You know you don't have to reply, right?

In writing this, there’s a strong chance that I’m going to come across as ungrateful.

Heck, there’s a strong chance that I am ungrateful.

But I can’t think of a more sensitive way of putting this:

If someone asks a question online that isn’t directed at you, and you don’t know the answer, You Don’t Have To Reply.

Why am I saying this?

Because of conversations which go along these lines:

Me: Does anyone have a personal recommendation for a tool for Debian which will help me do X with Y, please?

Internet Man: Have you tried using $foo?

Me: No! Thank you - but on a quick look, it is doesn’t seem to do X. How did you get it to do that?

Internet Man: Oh, no idea, I’ve never used it. Just saw it on Google.

Aaargh.

The reason I feel ungrateful is that I think that Internet Man (and, in my experience, it is nearly always a man) is trying to helpful. They do want me to solve my problem.

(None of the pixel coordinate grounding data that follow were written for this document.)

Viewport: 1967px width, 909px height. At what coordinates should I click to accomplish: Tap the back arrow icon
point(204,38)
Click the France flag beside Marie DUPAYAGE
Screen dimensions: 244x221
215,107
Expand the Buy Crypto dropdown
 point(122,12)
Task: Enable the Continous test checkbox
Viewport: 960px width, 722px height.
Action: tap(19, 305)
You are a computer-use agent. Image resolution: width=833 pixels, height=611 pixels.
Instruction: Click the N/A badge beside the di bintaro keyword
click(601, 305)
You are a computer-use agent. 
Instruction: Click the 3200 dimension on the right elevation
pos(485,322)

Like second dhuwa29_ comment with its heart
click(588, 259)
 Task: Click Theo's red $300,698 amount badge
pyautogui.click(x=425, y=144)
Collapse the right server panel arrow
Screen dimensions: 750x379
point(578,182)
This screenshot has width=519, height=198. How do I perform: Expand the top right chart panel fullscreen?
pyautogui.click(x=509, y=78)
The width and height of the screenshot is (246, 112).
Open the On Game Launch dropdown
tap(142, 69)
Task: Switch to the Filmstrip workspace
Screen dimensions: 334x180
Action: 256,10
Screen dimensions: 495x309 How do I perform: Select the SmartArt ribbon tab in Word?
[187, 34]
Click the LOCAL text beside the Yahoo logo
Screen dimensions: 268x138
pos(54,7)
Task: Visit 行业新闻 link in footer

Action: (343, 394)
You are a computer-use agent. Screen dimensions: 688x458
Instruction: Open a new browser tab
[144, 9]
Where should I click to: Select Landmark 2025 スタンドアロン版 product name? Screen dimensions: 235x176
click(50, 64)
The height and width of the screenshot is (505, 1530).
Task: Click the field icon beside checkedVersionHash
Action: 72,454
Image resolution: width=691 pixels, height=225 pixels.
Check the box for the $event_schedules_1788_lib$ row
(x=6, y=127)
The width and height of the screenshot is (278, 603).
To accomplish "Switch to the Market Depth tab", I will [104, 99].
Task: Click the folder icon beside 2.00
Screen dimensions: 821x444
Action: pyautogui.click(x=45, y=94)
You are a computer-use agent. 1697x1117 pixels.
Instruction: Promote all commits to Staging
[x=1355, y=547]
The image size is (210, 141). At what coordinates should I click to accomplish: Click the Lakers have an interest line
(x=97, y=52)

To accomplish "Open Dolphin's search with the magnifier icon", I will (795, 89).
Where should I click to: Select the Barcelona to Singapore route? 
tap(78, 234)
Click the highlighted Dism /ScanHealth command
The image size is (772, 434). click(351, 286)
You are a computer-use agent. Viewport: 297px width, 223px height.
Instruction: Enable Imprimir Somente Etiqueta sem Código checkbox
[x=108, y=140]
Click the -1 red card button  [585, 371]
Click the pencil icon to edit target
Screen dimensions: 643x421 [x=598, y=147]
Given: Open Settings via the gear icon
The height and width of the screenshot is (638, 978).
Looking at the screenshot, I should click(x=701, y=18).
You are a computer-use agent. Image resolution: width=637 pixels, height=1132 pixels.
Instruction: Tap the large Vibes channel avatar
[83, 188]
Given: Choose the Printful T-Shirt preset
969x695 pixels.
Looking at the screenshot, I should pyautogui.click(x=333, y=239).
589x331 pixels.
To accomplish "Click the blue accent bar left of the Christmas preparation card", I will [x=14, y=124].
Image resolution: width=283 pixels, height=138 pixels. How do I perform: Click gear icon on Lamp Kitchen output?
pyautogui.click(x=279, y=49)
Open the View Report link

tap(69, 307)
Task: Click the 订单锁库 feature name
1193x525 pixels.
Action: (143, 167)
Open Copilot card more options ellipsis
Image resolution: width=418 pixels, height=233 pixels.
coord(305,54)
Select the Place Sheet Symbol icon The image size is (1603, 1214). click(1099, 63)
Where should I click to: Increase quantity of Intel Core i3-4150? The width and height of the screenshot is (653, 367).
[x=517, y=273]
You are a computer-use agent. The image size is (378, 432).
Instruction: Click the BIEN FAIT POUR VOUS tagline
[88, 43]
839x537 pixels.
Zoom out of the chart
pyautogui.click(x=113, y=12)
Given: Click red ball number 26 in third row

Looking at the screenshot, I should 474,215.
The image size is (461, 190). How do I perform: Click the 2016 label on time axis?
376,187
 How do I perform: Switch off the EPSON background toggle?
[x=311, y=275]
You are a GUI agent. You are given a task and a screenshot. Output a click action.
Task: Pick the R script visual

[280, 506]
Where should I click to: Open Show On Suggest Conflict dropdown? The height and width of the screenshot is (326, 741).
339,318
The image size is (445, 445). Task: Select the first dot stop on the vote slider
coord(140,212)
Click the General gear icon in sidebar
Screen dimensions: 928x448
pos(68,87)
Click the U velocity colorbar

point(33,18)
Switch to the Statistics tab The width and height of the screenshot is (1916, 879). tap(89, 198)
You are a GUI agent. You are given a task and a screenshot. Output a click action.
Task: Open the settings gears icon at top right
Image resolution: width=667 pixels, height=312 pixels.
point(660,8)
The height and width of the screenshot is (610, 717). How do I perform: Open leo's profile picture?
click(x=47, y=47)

But they’re actually making it harder.

Their response takes them time and takes me time. It sends me down the wrong rabbit hole. It clutters up the thread.

And, since Internet Man doesn’t know the answer, they’ve just searched online and posted what they found, probably the first thing they found.

If I’ve got to the point of asking something in the fediverse, I’ve already exhausted my own self-service options.

I’ve searched online.

I’ve read all the forum posts that I can find.

I’ve logged in to the project’s Discord okay, so perhaps I haven’t exhausted all options…

So, yes, I know that Internet Man meant well, but not replying would honestly have been the better option.

Now, Internet Man may have better search terms, or understood the problem better than I did - in which case, amazing, please just say that in the reply, to help separate the wheat from the chaff. Just posting a result from Google, without context? No, thank you…

How to communicate this politely?

I’ve tried various permutations of asking, even going as far as asking specifically for “recommendations based on your personal experience” and similar.

“Can anyone recommend a tool that they’ve used to…?”

“If you, yourself, have visited City X in summer, where’s a good place to…?”

But it doesn’t seem to matter.

Someone inevitably pops up with something they’ve found on Google.

Honestly I’m not sure what to do. I think the answer is “just live with it”, because I’m not going to preface every question with “I’m only looking for answers based on your own direct personal experience, so please save your keystrokes if this is not one for you”.

But let’s try it here:

If you have personal experience in solving this, and have a form of words that has worked for you, please do share. I’d genuinely love to hear what has worked for you.

But, for the love of god, don’t reply for the sake of it.